= Given problem =
From the discussion of the two powers, transcribe the passage starting at "I plan to re-enact" and ending at "sneaky, so…idk. Conflicted.".
=== Text segment ===
You do not get to turn these powers off, they are always active.
This question was inspired by those toy dinosaur things.
I will bathe in the ocean and at long last fulfill my ambition of punching mother gia in the face.
What
It’s night half the time, and I’ll be really visible if I’m glowing whether I want to be or not. So, definitely the second one. Prolonged water contact in a visible place is easier to avoid, if needed.
I plan to re-enact Gulliver pulling along the Lilliputian armada.
Wear opaque clothes
Take a shower and destroy your house. I’m going for glowing.
But imagine that you get stuck in a water pipe or wedged somewhere in a rain storm. Glowing is annoying but not nearly as bad as potentially drowning because your car crashed into a lake and you can no longer escape through the window.
I like glow in the dark stuff, but I also like to be sneaky, so…idk. Conflicted.
=== Source excerpt ===
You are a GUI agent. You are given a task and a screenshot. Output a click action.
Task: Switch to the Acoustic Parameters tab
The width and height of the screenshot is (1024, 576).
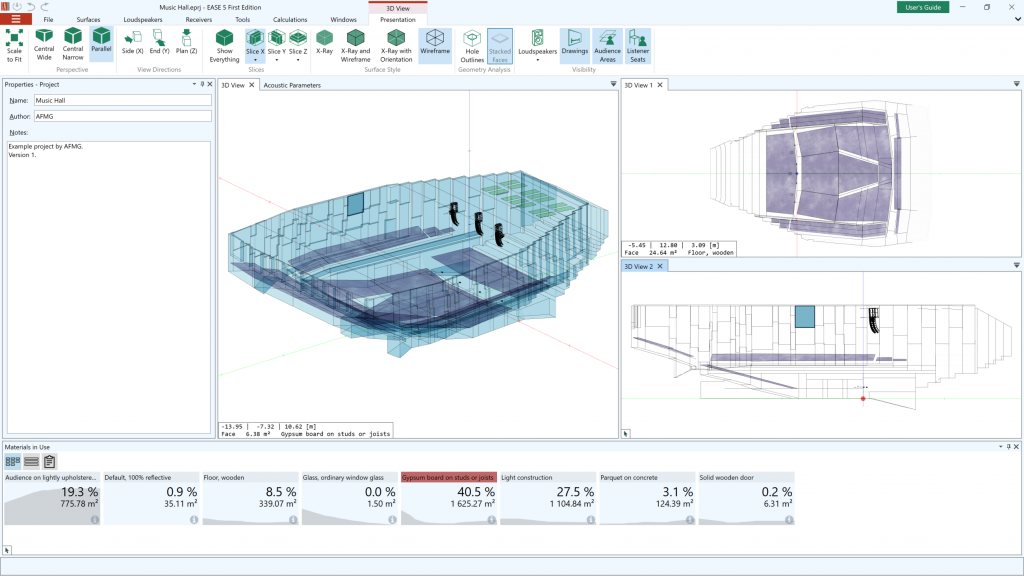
===
= Answer below =
I plan to re-enact Gulliver pulling along the Lilliputian armada.
Wear opaque clothes
Take a shower and destroy your house. I’m going for glowing.
But imagine that you get stuck in a water pipe or wedged somewhere in a rain storm. Glowing is annoying but not nearly as bad as potentially drowning because your car crashed into a lake and you can no longer escape through the window.
I like glow in the dark stuff, but I also like to be sneaky, so…idk. Conflicted.